Two Recommendable Cooking Classes in Kyoto
1. HARU Cooking Class -Kyoto-
At this cooking class held in Shimokamo, Kyoto Prefecture, you can learn how to cook home dishes that are served daily at ordinary households around Japan rather than gorgeous dishes offered at some luxurious restaurants.
As a student here, you can choose a course from the vegetarian course, the Kobe wagyu beef course and another special course in which you first go on a tour of Nishiki Market, which is known as a popular tourist attraction, before learning cooking. Whichever course you may choose, easy and detailed lessons about every aspect of Japanese style cooking from preparing ingredients to actually working on them will help you learn the basics of Japanese cooking and you will surely find it easy to cook the dishes you have learned back at your home just going through the learnt process.
The cooking class is held in an old Japanese house and unlike a regular cooking class, it makes you feel as if you have just casually dropped by your friend’s house to learn cooking. Learning cooking at such a place would also be a great opportunity for you to get close to the Japanese culture and experience what an ordinary daily life is like at a Japanese household.
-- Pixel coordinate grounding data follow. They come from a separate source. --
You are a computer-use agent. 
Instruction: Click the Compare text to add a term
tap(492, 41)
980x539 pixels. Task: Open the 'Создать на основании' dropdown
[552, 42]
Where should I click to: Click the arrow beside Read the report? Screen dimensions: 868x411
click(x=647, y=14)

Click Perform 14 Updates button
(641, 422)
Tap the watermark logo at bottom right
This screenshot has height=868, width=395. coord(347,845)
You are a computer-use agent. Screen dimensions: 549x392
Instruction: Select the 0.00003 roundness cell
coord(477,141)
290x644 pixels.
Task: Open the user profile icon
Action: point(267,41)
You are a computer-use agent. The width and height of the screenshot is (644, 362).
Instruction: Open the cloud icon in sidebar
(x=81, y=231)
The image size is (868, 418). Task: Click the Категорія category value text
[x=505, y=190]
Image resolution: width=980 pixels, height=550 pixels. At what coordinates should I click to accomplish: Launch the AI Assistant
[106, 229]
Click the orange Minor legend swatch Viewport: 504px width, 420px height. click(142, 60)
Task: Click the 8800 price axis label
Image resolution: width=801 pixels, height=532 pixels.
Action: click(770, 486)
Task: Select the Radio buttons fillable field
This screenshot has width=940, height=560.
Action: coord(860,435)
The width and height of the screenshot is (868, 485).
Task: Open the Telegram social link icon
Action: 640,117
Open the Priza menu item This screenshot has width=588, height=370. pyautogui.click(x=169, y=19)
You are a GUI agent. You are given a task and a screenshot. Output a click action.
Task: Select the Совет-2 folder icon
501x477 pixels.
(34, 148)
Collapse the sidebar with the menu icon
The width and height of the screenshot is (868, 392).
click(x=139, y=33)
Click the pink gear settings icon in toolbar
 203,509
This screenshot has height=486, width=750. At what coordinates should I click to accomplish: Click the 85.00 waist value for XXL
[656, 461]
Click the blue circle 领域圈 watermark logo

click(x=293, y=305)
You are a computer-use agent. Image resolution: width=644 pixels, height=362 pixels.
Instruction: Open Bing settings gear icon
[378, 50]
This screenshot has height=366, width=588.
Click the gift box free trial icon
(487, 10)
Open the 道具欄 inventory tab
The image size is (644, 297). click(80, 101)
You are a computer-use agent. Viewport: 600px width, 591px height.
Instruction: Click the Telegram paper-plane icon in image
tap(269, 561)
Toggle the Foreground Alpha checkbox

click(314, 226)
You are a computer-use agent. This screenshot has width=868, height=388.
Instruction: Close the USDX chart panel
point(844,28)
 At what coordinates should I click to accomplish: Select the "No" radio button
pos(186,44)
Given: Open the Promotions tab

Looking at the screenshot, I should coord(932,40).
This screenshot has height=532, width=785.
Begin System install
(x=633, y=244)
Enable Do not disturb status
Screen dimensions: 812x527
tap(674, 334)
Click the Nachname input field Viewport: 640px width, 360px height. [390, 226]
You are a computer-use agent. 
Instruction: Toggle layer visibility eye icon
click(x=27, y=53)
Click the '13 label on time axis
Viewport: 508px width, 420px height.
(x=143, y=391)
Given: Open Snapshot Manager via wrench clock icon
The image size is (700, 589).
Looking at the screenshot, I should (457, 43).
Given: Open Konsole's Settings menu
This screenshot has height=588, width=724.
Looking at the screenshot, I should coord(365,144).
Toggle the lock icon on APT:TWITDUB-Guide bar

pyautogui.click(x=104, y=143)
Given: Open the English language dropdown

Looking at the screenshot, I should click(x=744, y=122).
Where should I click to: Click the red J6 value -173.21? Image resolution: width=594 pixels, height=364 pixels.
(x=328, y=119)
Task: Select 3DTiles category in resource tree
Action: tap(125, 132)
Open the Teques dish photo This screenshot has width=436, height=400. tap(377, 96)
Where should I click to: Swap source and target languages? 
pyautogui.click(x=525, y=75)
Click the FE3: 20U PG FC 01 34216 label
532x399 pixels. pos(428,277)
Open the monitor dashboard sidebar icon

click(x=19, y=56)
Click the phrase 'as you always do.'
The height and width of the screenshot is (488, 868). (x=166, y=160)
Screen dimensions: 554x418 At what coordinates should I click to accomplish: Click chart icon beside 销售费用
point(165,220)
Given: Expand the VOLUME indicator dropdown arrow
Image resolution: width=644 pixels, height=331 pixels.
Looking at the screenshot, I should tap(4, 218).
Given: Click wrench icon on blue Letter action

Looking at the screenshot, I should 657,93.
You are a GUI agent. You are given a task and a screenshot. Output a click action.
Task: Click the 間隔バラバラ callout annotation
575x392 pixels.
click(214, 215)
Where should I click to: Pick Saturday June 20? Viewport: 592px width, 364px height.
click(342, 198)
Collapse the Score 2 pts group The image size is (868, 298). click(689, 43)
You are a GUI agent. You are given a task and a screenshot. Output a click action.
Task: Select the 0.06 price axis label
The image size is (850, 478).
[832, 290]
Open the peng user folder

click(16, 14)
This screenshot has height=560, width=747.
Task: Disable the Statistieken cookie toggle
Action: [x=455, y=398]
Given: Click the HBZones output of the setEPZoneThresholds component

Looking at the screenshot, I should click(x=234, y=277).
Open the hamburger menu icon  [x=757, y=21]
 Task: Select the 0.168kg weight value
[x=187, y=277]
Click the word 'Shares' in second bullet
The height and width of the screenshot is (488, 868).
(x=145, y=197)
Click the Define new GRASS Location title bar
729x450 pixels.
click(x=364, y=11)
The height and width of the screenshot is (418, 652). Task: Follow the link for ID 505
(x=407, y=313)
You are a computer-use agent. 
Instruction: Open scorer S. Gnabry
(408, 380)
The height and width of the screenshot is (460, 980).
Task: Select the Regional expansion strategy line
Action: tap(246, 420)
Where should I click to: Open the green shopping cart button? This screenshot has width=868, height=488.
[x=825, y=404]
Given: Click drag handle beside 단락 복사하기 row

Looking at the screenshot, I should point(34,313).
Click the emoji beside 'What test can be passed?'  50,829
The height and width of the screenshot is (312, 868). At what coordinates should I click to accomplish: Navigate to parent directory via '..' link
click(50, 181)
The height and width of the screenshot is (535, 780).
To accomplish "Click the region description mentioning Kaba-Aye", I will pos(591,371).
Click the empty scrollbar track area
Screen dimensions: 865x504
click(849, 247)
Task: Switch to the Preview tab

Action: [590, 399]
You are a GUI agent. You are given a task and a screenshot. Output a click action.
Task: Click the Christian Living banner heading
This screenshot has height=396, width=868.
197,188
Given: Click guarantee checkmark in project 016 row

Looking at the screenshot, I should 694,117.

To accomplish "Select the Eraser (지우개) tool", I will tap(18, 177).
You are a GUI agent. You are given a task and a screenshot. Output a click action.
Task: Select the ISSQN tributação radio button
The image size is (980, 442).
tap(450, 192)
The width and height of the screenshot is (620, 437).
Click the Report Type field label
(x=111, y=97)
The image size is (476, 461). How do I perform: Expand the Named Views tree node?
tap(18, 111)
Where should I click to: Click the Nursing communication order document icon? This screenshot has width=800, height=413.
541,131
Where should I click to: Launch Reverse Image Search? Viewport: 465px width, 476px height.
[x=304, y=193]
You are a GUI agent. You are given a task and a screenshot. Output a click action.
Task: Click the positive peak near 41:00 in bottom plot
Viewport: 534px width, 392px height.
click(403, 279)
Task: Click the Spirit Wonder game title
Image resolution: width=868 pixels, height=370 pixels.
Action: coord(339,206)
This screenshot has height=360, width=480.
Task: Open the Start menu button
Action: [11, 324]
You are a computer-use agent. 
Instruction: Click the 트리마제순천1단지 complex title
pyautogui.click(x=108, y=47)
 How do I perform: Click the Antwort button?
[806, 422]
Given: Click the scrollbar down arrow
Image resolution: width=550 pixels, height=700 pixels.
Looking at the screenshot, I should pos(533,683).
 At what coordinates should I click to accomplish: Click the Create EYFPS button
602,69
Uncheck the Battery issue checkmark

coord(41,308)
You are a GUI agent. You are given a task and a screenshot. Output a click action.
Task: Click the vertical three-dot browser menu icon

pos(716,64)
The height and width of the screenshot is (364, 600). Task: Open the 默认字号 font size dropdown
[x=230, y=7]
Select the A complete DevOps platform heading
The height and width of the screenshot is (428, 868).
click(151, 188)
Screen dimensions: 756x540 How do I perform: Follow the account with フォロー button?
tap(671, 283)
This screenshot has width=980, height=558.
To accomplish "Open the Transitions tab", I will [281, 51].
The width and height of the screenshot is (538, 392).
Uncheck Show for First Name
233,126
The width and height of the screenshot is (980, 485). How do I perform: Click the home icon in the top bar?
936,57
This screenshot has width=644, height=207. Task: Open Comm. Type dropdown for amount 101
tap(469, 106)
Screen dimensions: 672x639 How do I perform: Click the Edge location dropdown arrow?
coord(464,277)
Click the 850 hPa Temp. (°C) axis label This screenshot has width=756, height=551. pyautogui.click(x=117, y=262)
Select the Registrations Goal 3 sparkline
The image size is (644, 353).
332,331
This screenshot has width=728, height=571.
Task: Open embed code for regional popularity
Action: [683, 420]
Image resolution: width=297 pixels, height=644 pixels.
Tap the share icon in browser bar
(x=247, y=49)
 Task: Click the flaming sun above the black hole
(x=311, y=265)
Your experience here will surely be precious and valuable. The student quota here is relatively small, so an early application is recommended. Official Website
2. Cooking Sun
Here, the two courses bento course in the morning and izakaya course in the afternoon are available to choose from. In bento course, you can learn how to cook Japanese style dashi flavored omelet (dashimaki), tempura, miso soup and other basic and typical Japanese dishes. In izakaya course, on the other hand, you can learn how to cook popular izakaya pub style Japanese dishes. In both courses, the first thing you will learn is how to make dashi stock.
As this cooking class is also held in a traditional Japanese house, you can enjoy immersing yourself in Japanese culture. For those of you who want to learn even more advanced Japanese cooking, there is also a special course where you can learn from a professional chef. Official Website
There are many famous tourist destinations in Kyoto, but the experience of learning Japanese home cooking in a traditional Japanese house can be very unique and should become an unforgettable memory of your trip. Additionally, by learning authentic Japanese home cooking and trying to cook it for yourself once you return to your home country, you will be able to get a sense of Japan at any time. We would love for you to add Japanese dishes in your cooking repertoire.